In her 2020-21 Budget speech, Finance Minister Nirmala Sitharaman said India’s education system needs a greater inflow of finance to attract talented teachers, innovate and build better labs. She added that steps would be taken to enable sourcing of External Commercial Borrowings (ECBs) and FDI so as to deliver higher quality education.

A year on, external funds flow into India’s education sector has failed to take off. According to RBI data, only three companies under the education sector tapped ECB funding between January and November 2020. Together, these companies raised $1.86 million (around ₹13.5 crore) and that too for ‘working capital’ purposes.

FDI inflows in education looks no different. Although 100 per cent FDI was allowed in the sector since 2002, total FDI inflow to the sector between April 2000 to September 2020 stood at $3.89 billion or 0.77 per cent of the overall FDI inflows during the period. On the other hand, Indian edtech start-ups received over $2.22 billion funding in 2020 alone.

Why the chasm

“Gaps in quality of education between rural and urban areas and imbalanced ecosystem in research and infrastructure development are some of the reasons for poor FDI inflow into the sector,” said Vishal Yadav, CEO, FDI India, a consultancy firm that connects Indian businesses with foreign investors.

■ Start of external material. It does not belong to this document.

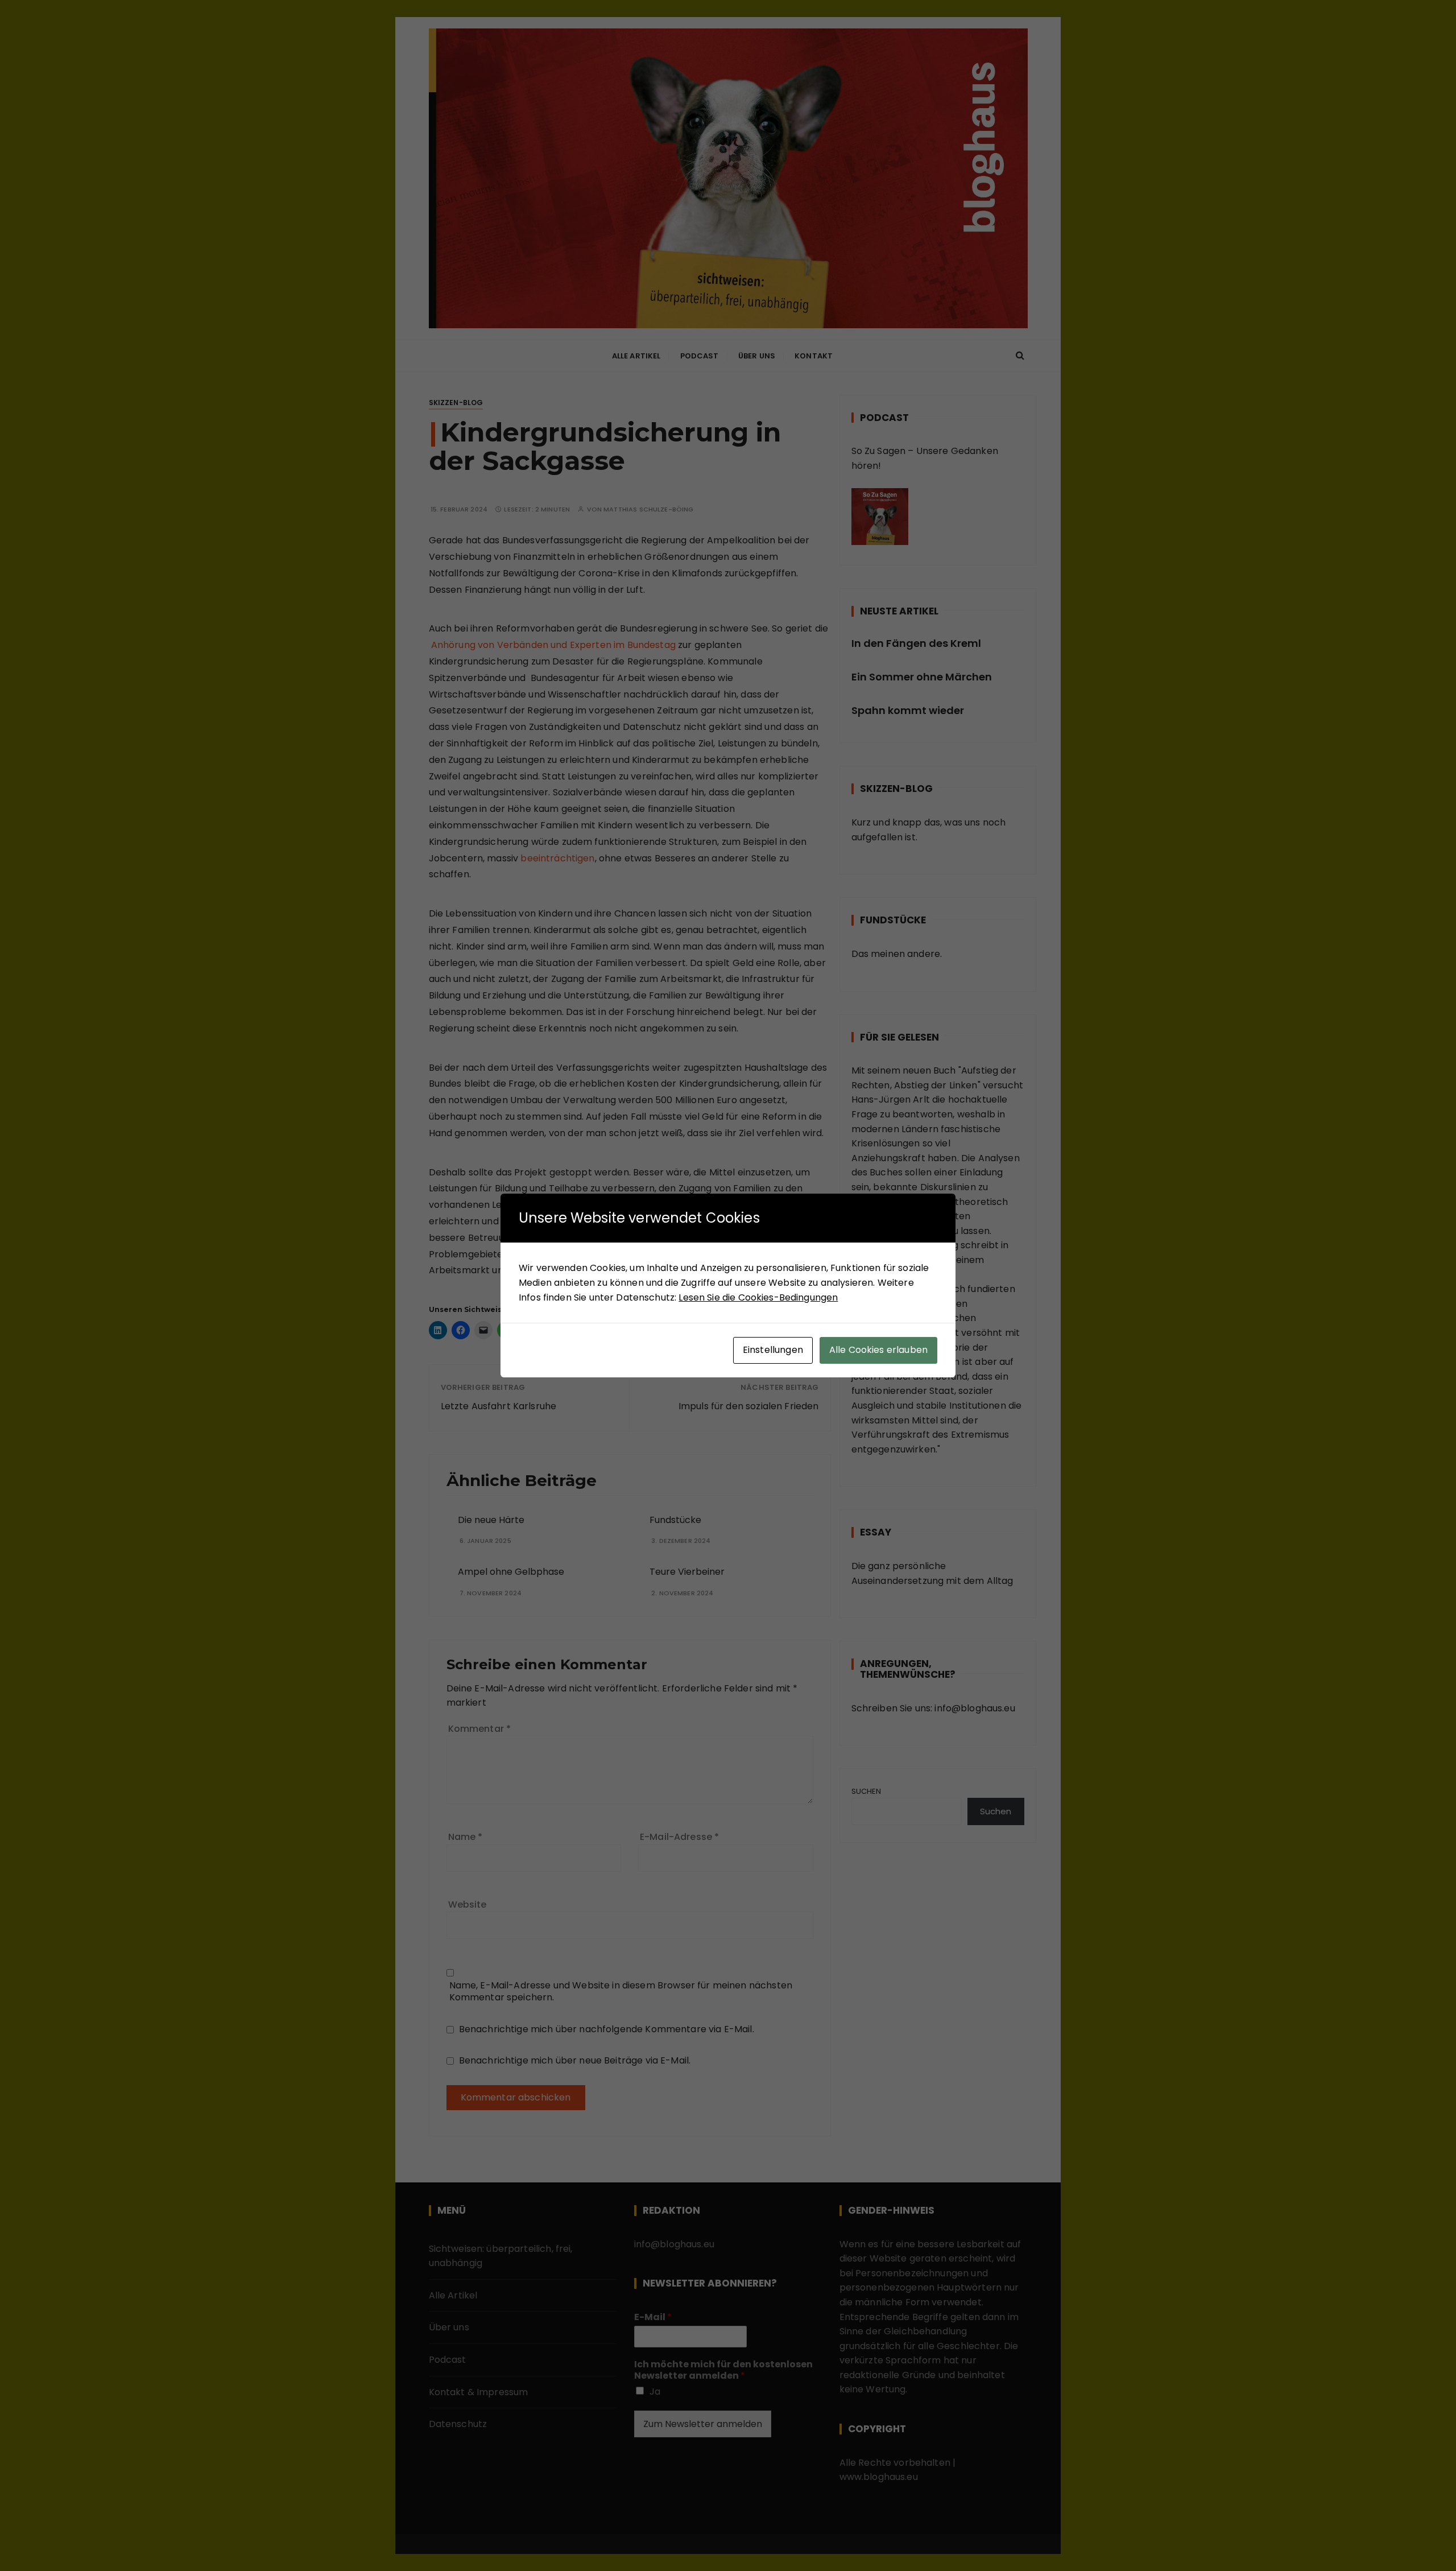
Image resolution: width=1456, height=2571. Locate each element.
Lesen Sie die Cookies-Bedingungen (758, 1297)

Vidya Mahambare, Professor of Economics at the Great Lakes Institute of Management, said the government needs to re-think the ‘not-for-profit’ principle for the education sector not just for FDI inflows but also to attract domestic investors in the sector.

“There needs to be more freedom granted for deciding and revising tuition fees and the number of seats,” Mahambare said. “The New Education Policy (NEP 2020) has recognised that there are multiple regulators causing conflicts and raising the compliance burden on educational institutions. There must now be a concrete time-bound move towards streamlining the regulatory environment.”

NEP 2020 has set a target to increase public investment in the education sector to 6 per cent of GDP at the earliest.

Budget expectations

Budget 2020 increased the allocation for the education sector by 5 per cent to ₹99,312 crore in FY21. With Centre and State finances already overstretched due to pandemic-led expenditures, any substantial increase in allocation to education looks unlikely in the upcoming Budget.

The pandemic also exposed the systemic gaps in education. The shift to online education spiked the digital divide, worsening the inequalities and reversing the dropout control achieved in previous years.

“In the coming Budget, we expect the government to open up FDI in school education, allowing international fund infusion to help amalgamate technology and academics to enhance the innovations around teacher training,” said FDI India’s Yadav.

Great Lakes’ Mahambare said a large part of government spending on education goes in the operational expenses of running the government schools/colleges and for teachers’ salaries, leaving very little for infrastructure spending.

“If the government can incentivise the private sector to invest in infrastructure in return for a stream of annual payments or via some other mechanism, it may help improve the infrastructure,” she added.